Irán ejecutó el sábado a siete hombres condenados por atentados mortales y asesinatos, según informó la agencia de noticias judiciales Mizan. Según las autoridades, seis de ellos eran separatistas árabes acusados de perpetrar atentados armados y colocar bombas en Jorramshahr, provincia de Juzestán, que causaron la muerte de cuatro miembros de las fuerzas de seguridad.
El séptimo, identificado como Saman Mohammadi Khiyareh, un kurdo, había sido condenado por el asesinato en 2009 de Mamousta Sheikh al-Islam, una figura religiosa sunita que apoyaba al gobierno, en la ciudad de Sanandaj.
Mizan afirmó que los hombres tenían vínculos con Israel, una acusación que las organizaciones de derechos humanos consideran una estrategia recurrente de las autoridades iraníes para presentar cualquier disidencia de las minorías étnicas como manipulada desde el extranjero.
Varios activistas criticaron duramente la ejecución de Mohammadi Khiyareh, señalando que solo tenía 15 o 16 años en el momento del presunto asesinato, que fue arrestado a los 19 y que permaneció detenido más de diez años antes de su ejecución.
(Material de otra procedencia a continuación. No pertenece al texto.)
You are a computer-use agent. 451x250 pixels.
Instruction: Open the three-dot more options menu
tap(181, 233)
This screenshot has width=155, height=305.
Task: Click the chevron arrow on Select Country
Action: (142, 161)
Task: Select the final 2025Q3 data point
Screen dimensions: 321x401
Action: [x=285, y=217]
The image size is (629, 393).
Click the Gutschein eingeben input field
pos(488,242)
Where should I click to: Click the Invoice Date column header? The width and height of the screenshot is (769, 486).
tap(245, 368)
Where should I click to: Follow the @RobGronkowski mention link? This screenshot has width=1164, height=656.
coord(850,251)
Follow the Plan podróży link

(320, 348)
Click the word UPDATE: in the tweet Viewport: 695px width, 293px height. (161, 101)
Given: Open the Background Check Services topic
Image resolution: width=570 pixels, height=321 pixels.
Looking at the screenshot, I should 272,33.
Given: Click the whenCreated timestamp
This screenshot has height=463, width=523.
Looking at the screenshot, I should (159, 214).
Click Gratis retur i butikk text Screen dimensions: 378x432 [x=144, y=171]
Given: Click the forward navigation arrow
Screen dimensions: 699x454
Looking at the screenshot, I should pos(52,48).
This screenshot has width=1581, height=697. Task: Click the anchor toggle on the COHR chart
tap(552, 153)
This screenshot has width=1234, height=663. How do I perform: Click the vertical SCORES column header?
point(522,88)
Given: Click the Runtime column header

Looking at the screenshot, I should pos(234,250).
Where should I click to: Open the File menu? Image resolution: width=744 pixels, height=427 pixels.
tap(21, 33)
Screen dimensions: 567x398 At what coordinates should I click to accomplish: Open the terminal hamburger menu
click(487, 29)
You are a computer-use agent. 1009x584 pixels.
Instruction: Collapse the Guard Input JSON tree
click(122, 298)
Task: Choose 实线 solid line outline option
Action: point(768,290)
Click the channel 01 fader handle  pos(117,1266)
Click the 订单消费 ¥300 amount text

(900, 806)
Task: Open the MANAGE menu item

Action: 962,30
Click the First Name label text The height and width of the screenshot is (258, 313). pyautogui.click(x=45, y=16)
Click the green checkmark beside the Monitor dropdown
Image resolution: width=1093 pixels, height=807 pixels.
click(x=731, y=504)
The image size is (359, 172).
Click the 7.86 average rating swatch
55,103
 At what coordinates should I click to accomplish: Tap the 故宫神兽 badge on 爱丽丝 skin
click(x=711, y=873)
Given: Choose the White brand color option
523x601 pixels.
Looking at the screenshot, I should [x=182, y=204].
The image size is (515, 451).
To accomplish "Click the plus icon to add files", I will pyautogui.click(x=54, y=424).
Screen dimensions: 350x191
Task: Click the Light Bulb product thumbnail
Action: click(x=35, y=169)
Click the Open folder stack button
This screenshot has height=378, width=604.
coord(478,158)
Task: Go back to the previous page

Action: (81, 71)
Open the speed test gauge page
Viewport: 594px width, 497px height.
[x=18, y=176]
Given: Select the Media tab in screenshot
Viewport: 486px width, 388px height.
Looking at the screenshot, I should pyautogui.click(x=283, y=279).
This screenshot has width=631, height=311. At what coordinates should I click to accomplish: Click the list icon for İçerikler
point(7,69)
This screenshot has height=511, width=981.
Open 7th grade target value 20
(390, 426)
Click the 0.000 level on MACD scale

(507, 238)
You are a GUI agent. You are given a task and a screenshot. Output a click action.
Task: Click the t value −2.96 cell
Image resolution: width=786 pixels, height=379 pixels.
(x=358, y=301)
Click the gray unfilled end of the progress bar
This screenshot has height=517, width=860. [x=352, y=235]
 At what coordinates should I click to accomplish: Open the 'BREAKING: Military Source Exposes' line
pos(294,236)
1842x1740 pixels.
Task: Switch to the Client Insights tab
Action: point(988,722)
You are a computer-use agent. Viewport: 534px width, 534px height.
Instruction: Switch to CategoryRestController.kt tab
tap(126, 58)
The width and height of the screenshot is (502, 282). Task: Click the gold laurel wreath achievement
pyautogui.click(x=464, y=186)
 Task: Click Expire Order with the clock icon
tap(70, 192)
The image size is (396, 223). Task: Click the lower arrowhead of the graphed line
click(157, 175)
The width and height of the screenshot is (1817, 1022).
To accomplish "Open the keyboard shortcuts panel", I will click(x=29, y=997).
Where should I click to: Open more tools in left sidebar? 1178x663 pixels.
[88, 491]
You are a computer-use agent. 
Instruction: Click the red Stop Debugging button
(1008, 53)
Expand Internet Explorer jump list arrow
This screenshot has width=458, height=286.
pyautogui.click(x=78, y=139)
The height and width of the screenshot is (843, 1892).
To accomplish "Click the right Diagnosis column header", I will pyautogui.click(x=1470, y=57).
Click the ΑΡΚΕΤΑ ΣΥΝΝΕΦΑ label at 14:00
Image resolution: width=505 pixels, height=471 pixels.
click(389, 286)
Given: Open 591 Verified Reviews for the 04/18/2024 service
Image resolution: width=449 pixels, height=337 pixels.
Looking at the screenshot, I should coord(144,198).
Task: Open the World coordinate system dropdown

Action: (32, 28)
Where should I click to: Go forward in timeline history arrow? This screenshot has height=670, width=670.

Denunciaron un juicio plagado de irregularidades, afirmando que su condena se basó en confesiones obtenidas bajo tortura, una práctica que las ONG acusan regularmente al sistema judicial iraní de emplear.
Estas ejecuciones se producen en medio de recurrentes críticas internacionales a Irán, acusado de utilizar la pena de muerte de forma desproporcionada y de atacar a minorías étnicas en procedimientos considerados injustos.